[QUESTIONS]
1 > According to the passage on imaging low-flow vascular malformations, in which cases is CT of most use?
2 > Reproduce the stretch of the passage on imaging low-flow vascular malformations from "Diagnosis: imaging characteristics" through "for treatment planning." word for word.

[DOCUMENT SEGMENT]
Diagnosis: imaging characteristics
Low-flow vascular malformations can often be correctly diagnosed based on physical examination and history. Anomalous draining veins of venous malformations can on occasion be seen superficially, and VMs tend to be compressible, have a characteristic bluish color, and to expand when venous drainage is slowed. Lymphatic malformations are soft, noncompressible translucent masses with overlying normal or bluish skin, often with superficial vesicles (in microcystic cases). Nevertheless, imaging plays an essential role in characterizing these lesions to confirm the diagnosis (such as excluding the diagnosis of neoplasm), to define the spatial extent of the lesion and its relationship to important nearby structures, and for treatment planning.
Superficial and small lesions are well examined by ultrasound, with gray scale studies defining the extent and compressibility of the lesion, and spectral and color Doppler interrogation used to identify the flow characteristics. Sonography can also play a crucial role in differentiating macrocystic and microcystic lymphatic malformation ( Fig. 6 D). Very superficial lesions may be remarkably inconspicuous on MR imaging and yet well defined on ultrasound. Additionally, ultrasound has significant utility in providing image guidance for sclerotherapy, as described below.
However, in most cases, we have found MR imaging to be virtually indispensible. Its unparalleled contrast resolution more reliably determines the full extent of the lesion than any other modality. We most heavily rely on pre- and post-contrast T1-weighted images as well as T2-weighted images, and consider fat suppression to be critical in all MR sequences in the workup of vascular anomalies (see Fig. 6 ). Other MR techniques, such as MR angiography, venography, and lymphangiography, tend to contribute little in cases of low-flow anomalies. CT plays more of an adjunctive role in the workup of vascular malformations, being of most use in cases where bony involvement is crucial to delineate (as in sinus, skull base, cranium, or mandibular cases).
Untreated, both venous and lymphatic malformations typically appear hyperintense on T2 imaging, and the scope of the abnormal T2 signal can be used to define the overall extent of the lesion. After treatment by sclerotherapy, with the resultant progressive conversion of lesion to scar tissue, the T2 signal characteristically becomes less hyperintense. The enhancement pattern after contrast administration is a crucial differentiating feature, with venous malformations most characteristically enhancing avidly but in a patchy, heterogeneous pattern (see Figs. 2 to 4 ). In contrast, enhancement of lymphatic malformations is variable (see Fig. 6 ). Mild rim enhancement may be seen with macrocystic lymphatic malformations, with only minimal enhancement identified in microcystic LMs ( Fig. 7 ); however, in the setting of superinfection or inflammation, LMs may enhance avidly as well.

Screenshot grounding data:
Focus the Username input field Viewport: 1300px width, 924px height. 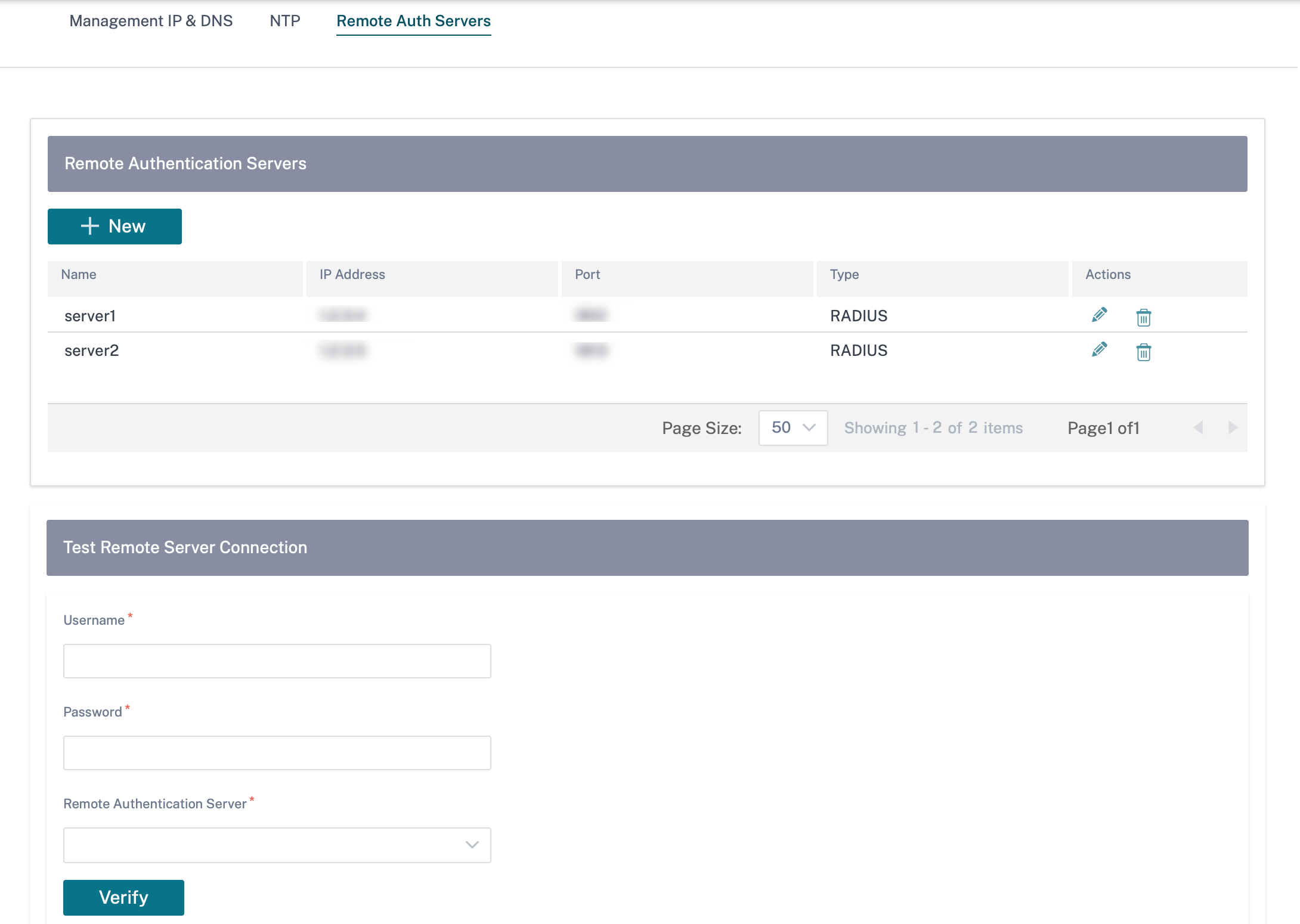click(277, 661)
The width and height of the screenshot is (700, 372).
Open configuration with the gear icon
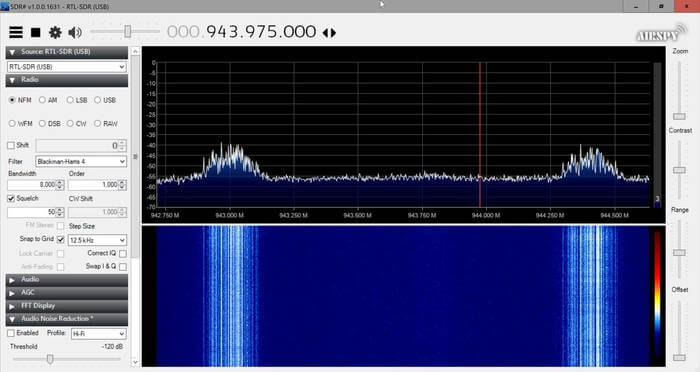pyautogui.click(x=55, y=32)
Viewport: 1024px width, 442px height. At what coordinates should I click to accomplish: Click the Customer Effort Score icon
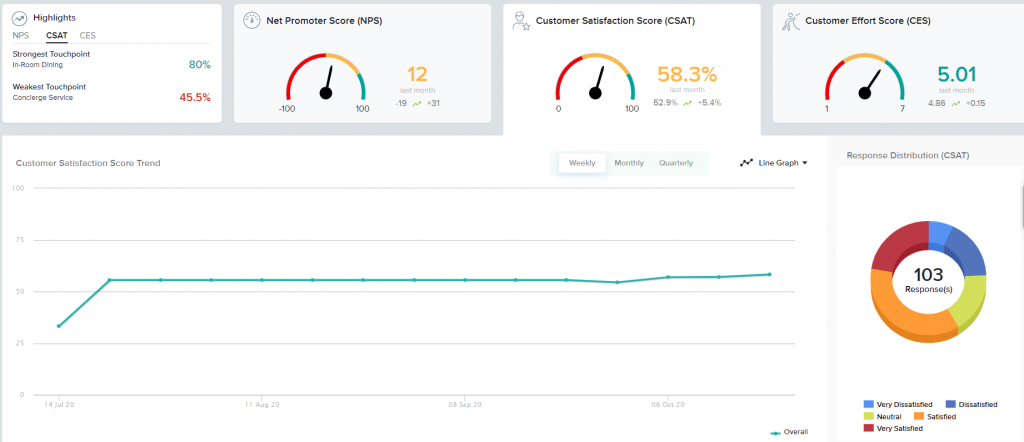(x=790, y=20)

[WRITTEN RESPONSES]
1 > CT is of most use where bony involvement is crucial to delineate, as in sinus, skull base, cranium, or mandibular cases.

2 >
Diagnosis: imaging characteristics
Low-flow vascular malformations can often be correctly diagnosed based on physical examination and history. Anomalous draining veins of venous malformations can on occasion be seen superficially, and VMs tend to be compressible, have a characteristic bluish color, and to expand when venous drainage is slowed. Lymphatic malformations are soft, noncompressible translucent masses with overlying normal or bluish skin, often with superficial vesicles (in microcystic cases). Nevertheless, imaging plays an essential role in characterizing these lesions to confirm the diagnosis (such as excluding the diagnosis of neoplasm), to define the spatial extent of the lesion and its relationship to important nearby structures, and for treatment planning.